アメリカの株価はもう一段下落するときが来た FRBは「インフレ沈静化」のためにも株価を調整
このうち、供給面の問題は金融政策で解決することは不可能だ。FRBが現時点でできるのは、積極的な利上げによって景気を悪化させ、需要を大幅に減少させることだけだ。FRB高官から「株価の急落が好ましい」との発言が飛び出したことは、こうした方針にFRBが本腰を入れ始めたということなのだろう。
過去のインフレ局面でも、株価の急落がインフレの直接的な押し下げ要因となった例は多い。FRBがこうした方針を取るのであれば、やはり株価は一段と値を切り下げることになるだろう。
仮に何らかの理由によって株価が持ち直すことがあったとしても、インフレが高止まりを続けているならば、FRBがさらに積極的な引き締め策を打ち出して株価を押し下げようとする可能性が高い。金融引き締め局面では、FRBは利上げ幅の拡大やバランスシートの縮小ペースの一段の加速など、いくらでも新たなカードを打ち出すことができるからだ。
アメリカの株価は一段の下落も
一方で、パウエル議長もここからさらに金融引き締めのペースを速めることは望んでいないはずだ。引き締めのペースを速めれば、必要以上に景気を冷え込ませてしまう、いわゆる「オーバーキル」の事態に陥る恐れも高くなるためだ。

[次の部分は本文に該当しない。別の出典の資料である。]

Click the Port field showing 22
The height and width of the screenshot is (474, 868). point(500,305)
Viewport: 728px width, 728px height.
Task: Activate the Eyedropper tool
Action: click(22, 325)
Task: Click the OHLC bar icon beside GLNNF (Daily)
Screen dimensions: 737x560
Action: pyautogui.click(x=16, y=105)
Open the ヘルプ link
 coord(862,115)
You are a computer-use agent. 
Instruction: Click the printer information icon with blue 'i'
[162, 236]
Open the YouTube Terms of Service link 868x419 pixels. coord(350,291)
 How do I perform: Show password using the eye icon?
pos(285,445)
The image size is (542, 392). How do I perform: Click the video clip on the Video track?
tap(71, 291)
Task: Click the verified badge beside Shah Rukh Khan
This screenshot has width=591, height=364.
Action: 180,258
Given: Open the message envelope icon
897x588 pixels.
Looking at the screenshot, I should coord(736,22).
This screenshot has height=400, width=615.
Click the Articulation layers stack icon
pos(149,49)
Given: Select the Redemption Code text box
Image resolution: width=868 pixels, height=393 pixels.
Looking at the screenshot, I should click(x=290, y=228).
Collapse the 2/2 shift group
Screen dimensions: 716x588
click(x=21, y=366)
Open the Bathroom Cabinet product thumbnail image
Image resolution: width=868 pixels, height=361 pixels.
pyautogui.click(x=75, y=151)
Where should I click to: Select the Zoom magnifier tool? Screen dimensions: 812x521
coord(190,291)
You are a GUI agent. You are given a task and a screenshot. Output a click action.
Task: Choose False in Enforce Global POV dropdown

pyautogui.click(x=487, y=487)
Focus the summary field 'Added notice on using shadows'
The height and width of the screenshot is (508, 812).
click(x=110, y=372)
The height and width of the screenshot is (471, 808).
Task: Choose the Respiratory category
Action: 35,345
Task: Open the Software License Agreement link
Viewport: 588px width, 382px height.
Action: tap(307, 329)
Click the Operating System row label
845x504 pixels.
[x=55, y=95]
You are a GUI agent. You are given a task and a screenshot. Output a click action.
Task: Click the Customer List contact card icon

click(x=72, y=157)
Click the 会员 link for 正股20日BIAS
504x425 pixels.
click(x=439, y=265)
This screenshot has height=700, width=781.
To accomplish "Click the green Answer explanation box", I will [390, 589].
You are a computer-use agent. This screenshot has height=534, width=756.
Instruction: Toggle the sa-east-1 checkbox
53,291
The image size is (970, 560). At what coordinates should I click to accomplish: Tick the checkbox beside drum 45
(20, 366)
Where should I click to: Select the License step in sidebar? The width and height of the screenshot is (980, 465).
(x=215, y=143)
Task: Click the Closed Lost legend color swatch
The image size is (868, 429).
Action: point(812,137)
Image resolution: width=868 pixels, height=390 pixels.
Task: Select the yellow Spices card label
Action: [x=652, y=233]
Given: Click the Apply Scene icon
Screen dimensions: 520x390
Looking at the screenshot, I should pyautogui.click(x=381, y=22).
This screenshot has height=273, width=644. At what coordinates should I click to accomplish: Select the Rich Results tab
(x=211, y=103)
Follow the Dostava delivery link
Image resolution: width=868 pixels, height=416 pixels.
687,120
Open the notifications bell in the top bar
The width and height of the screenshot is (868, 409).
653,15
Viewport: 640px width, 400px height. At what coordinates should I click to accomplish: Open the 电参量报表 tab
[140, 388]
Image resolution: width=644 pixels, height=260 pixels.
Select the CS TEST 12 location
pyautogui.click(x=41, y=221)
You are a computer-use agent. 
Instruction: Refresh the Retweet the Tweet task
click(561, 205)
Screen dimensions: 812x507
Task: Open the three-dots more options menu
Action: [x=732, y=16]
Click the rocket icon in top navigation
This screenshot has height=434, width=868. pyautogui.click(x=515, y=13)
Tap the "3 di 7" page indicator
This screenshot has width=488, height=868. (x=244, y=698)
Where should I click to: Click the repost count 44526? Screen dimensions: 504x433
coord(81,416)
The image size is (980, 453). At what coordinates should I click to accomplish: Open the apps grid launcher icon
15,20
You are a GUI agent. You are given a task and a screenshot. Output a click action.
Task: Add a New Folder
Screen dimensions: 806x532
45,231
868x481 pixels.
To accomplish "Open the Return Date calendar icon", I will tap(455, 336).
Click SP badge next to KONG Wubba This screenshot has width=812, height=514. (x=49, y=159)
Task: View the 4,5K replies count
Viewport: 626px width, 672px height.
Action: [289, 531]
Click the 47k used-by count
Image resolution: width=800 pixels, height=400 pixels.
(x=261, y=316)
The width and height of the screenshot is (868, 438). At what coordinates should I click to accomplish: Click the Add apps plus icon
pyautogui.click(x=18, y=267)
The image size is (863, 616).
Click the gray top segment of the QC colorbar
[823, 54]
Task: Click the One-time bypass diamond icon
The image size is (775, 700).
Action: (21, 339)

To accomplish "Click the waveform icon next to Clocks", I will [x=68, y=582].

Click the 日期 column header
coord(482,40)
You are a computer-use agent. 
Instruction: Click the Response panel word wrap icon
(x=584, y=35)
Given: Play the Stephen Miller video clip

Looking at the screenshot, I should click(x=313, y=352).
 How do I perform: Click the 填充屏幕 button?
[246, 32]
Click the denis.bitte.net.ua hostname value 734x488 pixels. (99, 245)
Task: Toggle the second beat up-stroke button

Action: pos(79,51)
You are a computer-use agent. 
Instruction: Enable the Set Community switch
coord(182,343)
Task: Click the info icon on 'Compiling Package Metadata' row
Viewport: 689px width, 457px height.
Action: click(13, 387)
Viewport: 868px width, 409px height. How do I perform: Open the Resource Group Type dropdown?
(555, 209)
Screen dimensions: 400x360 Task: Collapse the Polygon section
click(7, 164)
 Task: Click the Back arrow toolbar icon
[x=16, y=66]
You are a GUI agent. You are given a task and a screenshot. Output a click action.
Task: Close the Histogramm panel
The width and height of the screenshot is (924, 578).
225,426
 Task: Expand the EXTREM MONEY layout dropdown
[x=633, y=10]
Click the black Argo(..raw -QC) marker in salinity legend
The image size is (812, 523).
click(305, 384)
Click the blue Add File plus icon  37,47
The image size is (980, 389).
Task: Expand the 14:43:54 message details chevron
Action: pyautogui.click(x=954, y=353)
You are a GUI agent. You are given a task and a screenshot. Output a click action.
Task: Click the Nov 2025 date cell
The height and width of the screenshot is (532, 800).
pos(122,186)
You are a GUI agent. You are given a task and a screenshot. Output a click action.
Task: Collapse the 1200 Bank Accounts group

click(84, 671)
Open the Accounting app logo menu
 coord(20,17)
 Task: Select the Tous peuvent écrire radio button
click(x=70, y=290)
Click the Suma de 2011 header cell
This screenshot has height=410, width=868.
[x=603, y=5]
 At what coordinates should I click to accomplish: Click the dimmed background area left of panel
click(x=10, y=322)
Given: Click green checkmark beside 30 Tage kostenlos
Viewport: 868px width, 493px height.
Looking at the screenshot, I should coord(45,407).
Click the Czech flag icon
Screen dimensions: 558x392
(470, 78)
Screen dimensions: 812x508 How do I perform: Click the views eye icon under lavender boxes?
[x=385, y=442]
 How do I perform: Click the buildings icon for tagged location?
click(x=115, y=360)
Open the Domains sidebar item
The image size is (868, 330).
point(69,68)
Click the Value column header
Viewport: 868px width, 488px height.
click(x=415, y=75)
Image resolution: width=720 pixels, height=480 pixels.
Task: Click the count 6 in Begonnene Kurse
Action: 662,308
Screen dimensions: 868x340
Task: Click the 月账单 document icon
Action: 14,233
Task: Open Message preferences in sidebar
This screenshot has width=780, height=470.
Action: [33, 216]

前出のカシュカリ総裁ではないが、市場が今のFRBの引き締め方針を正当に恐れることにより、このまま株価の調整が進むことを、パウエル議長も望んでいるのではないか。9月2日に発表された8月の雇用統計では、労働力人口が大幅に増加し労働参加率が跳ね上がったことを受け、労働力不足の問題が解消されるとの期待から株価が上昇するなど、市場には楽観的な見方も根強く残る。今後パウエル議長が株価を一段と押し下げるためには、こうした楽観的な見方を極力押さえ込む必要に迫られそうだ。
議長はすでに、20~21日に開かれるFOMC(連邦公開市場委員会)では、3会合連続で0.75%の大幅利上げが打ち出される可能性も十分に高いとの見方を示している。もしここで引き締めのペースを緩めてしまうと、せっかくジャクソンホールで市場に浸透した「インフレ抑制のために積極的な金融引き締めを進める」というFRBのタカ派的なイメージを、再び崩してしまうことになりかねないからだ。
実際、13日に発表の8月の消費者物価指数が予想を上回る伸びとなったことで、0.75%以上の利上げはほぼ確実。株価は少なくとも6月につけた直近の安値まで値を下げるだろうし、そこを割り込んで一段と値を崩すことも十分にありうる。その後はFRBが株価の急落を目の当たりにしても、積極的な引き締め方針を維持することができるのかどうかにかかってくる。その際に目安となるのはインフレの動向だ。インフレが高止まりを続けるなら、FRBは金融引き締めを継続せざるをえず、株価の下落も簡単には止まらないと見ておいたほうがよい。